> **Your objective**:
Could you copy, exactly as written, every line from the first line of the records through the one containing "Task: Click the present screen icon"?

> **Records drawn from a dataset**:
================

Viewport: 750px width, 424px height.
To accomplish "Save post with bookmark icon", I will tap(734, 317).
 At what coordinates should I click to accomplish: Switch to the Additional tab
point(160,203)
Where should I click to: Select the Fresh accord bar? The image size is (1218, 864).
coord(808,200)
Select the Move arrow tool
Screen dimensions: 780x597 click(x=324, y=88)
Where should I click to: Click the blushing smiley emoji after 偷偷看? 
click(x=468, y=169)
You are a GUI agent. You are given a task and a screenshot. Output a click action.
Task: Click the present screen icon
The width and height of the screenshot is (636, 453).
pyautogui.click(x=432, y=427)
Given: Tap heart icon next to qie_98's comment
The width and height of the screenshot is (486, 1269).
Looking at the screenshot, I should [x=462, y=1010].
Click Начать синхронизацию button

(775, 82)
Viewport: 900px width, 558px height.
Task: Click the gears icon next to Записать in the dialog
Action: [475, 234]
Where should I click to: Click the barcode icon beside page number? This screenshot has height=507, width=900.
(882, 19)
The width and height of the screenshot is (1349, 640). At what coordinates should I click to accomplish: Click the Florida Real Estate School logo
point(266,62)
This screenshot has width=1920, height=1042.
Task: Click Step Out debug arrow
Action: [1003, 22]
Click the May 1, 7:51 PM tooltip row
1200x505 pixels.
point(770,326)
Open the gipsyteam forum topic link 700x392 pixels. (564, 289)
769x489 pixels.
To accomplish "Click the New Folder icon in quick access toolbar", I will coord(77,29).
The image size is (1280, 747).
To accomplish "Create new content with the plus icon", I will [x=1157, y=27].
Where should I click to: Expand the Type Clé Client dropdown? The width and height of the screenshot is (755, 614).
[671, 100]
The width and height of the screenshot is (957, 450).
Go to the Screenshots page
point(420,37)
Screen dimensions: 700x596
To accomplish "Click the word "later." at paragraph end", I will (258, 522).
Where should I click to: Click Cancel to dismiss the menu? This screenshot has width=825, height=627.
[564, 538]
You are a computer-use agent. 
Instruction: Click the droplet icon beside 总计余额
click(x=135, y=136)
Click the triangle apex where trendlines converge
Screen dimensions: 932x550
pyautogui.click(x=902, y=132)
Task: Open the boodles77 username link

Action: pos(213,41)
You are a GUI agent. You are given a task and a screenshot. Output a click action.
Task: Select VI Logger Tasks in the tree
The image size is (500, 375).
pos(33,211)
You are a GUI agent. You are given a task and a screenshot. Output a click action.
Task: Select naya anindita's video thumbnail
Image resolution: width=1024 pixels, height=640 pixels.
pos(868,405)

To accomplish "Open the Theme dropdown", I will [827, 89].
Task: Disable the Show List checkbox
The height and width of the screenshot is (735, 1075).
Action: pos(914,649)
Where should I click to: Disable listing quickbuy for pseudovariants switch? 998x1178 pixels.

================

> **Result of this exercise**:
Viewport: 750px width, 424px height.
To accomplish "Save post with bookmark icon", I will tap(734, 317).
 At what coordinates should I click to accomplish: Switch to the Additional tab
point(160,203)
Where should I click to: Select the Fresh accord bar? The image size is (1218, 864).
coord(808,200)
Select the Move arrow tool
Screen dimensions: 780x597 click(x=324, y=88)
Where should I click to: Click the blushing smiley emoji after 偷偷看? 
click(x=468, y=169)
You are a GUI agent. You are given a task and a screenshot. Output a click action.
Task: Click the present screen icon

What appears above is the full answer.